Jesus Is Cherished in Christian Hearts Because of What He Taught


This is where we hit the hardest brick wall. The clergy make a practice of reading nice, inspiring Jesus quotes from the pulpit. They’re not hard to find. Just do a Google search for good Jesus quotes. But the clergy in hard-nosed brands of Christianity—who hope to see god’s wrath visited on sinners—are far more inclined to rely on the dreadful Jesus quotes. Devout folks who don’t bother to read/study the gospels commonly fail to notice the dreadful quotes.

### Supplied material
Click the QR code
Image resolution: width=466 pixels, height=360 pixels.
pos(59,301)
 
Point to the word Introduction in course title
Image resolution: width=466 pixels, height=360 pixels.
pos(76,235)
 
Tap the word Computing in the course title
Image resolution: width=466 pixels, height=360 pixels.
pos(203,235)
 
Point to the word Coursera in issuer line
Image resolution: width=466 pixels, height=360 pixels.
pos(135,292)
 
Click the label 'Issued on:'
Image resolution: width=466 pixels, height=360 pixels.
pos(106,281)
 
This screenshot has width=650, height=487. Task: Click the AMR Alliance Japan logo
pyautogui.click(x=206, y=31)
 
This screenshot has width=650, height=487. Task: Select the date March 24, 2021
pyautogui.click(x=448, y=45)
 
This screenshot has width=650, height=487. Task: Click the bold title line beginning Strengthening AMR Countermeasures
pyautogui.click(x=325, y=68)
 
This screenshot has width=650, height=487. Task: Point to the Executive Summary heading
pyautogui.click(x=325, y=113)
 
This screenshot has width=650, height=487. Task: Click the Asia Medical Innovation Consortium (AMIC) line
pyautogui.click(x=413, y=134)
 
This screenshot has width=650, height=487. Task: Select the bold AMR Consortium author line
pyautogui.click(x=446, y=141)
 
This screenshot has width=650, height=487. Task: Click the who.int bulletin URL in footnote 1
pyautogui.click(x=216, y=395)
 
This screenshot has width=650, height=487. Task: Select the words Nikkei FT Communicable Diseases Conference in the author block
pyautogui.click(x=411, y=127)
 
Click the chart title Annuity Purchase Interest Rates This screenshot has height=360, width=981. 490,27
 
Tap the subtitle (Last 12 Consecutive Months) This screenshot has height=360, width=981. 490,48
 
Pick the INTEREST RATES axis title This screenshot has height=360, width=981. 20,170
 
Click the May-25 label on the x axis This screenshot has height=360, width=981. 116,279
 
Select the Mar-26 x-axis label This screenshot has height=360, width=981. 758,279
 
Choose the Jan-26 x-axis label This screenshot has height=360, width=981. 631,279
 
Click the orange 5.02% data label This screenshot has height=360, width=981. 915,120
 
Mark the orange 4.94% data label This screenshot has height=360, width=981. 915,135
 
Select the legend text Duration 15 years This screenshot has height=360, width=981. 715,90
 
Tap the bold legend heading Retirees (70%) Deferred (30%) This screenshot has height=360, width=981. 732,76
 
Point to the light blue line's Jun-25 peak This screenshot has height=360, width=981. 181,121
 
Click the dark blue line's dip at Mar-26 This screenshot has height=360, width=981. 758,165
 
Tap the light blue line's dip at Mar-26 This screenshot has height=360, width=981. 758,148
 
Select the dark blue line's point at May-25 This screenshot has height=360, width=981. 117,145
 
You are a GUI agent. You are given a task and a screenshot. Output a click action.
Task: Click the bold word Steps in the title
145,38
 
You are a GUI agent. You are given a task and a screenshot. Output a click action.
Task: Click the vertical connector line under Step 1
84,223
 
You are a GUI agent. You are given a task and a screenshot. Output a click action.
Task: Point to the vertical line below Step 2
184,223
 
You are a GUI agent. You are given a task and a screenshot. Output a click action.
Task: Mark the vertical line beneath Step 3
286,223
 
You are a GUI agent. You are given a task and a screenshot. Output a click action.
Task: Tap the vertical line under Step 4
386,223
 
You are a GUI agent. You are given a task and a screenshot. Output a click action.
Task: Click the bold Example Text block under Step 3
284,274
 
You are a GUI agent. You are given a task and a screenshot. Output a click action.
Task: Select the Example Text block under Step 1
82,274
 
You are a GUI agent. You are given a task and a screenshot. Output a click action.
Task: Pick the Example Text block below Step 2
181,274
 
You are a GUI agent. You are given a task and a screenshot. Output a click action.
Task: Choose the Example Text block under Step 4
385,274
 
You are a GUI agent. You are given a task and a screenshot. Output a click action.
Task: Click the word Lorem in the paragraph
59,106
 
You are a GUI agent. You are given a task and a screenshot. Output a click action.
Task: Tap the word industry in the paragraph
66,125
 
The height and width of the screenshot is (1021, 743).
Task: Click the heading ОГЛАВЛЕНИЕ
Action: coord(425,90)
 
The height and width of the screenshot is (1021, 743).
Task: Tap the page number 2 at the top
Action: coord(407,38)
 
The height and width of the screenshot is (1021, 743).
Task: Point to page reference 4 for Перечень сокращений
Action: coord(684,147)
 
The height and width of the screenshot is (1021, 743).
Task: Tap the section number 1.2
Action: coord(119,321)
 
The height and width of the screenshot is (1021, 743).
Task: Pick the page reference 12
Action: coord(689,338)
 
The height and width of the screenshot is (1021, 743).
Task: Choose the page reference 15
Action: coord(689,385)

### To do
From the passage above on Jesus quotes, pull out the exact wording starting with "This is where" and going on through "the dreadful quotes.".

### Answer in full
This is where we hit the hardest brick wall. The clergy make a practice of reading nice, inspiring Jesus quotes from the pulpit. They’re not hard to find. Just do a Google search for good Jesus quotes. But the clergy in hard-nosed brands of Christianity—who hope to see god’s wrath visited on sinners—are far more inclined to rely on the dreadful Jesus quotes. Devout folks who don’t bother to read/study the gospels commonly fail to notice the dreadful quotes.